[Start of Attachment]

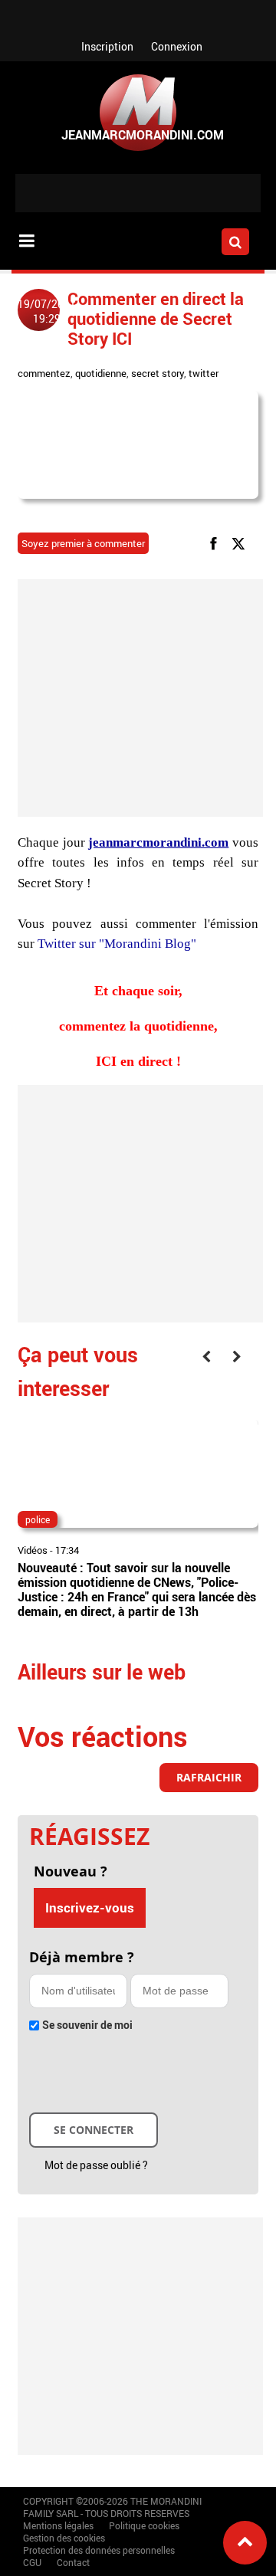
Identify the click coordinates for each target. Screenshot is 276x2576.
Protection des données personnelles (99, 2550)
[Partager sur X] (241, 542)
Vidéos (33, 1550)
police (37, 1519)
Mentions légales (58, 2525)
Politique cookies (144, 2525)
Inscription (107, 46)
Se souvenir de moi (87, 2024)
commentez (44, 373)
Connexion (176, 46)
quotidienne (101, 373)
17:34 (67, 1550)
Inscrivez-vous (89, 1907)
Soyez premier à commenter (83, 543)
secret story (157, 373)
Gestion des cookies (64, 2538)
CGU (32, 2562)
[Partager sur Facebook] (216, 542)
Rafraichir (209, 1777)
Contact (73, 2562)
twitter (204, 373)
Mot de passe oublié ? (96, 2165)
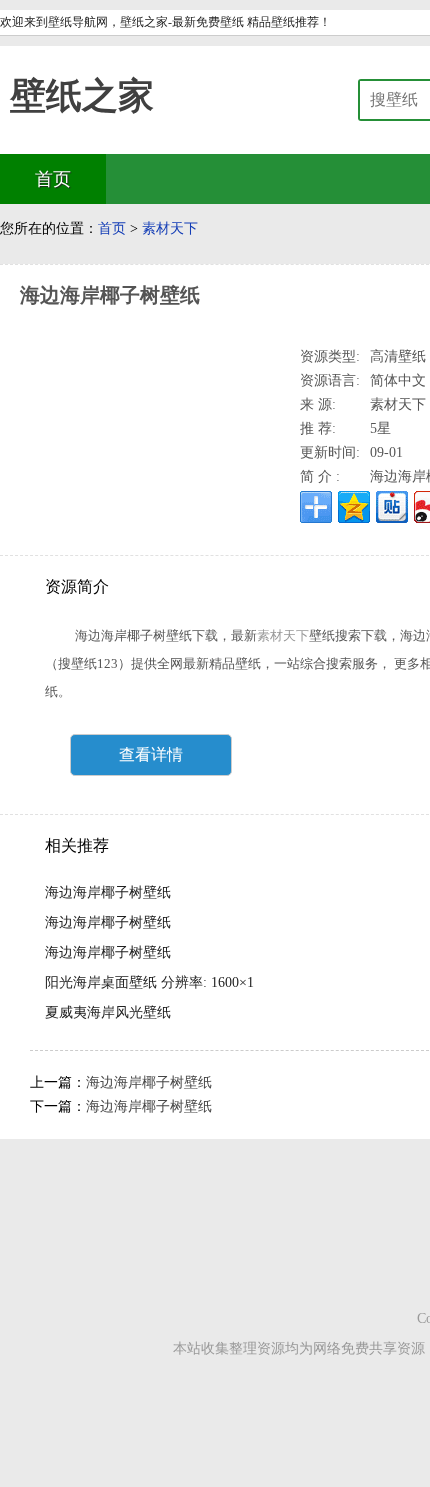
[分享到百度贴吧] (392, 507)
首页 (112, 228)
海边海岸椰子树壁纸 (108, 892)
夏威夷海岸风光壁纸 (108, 1012)
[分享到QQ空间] (354, 507)
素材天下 (170, 228)
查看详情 (151, 754)
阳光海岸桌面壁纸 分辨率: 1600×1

[End of Attachment]

§ **What you will do**
Report every line above that has the string "Partager" in it.

§ **Problem solution**
[Partager sur X] (241, 542)
[Partager sur Facebook] (216, 542)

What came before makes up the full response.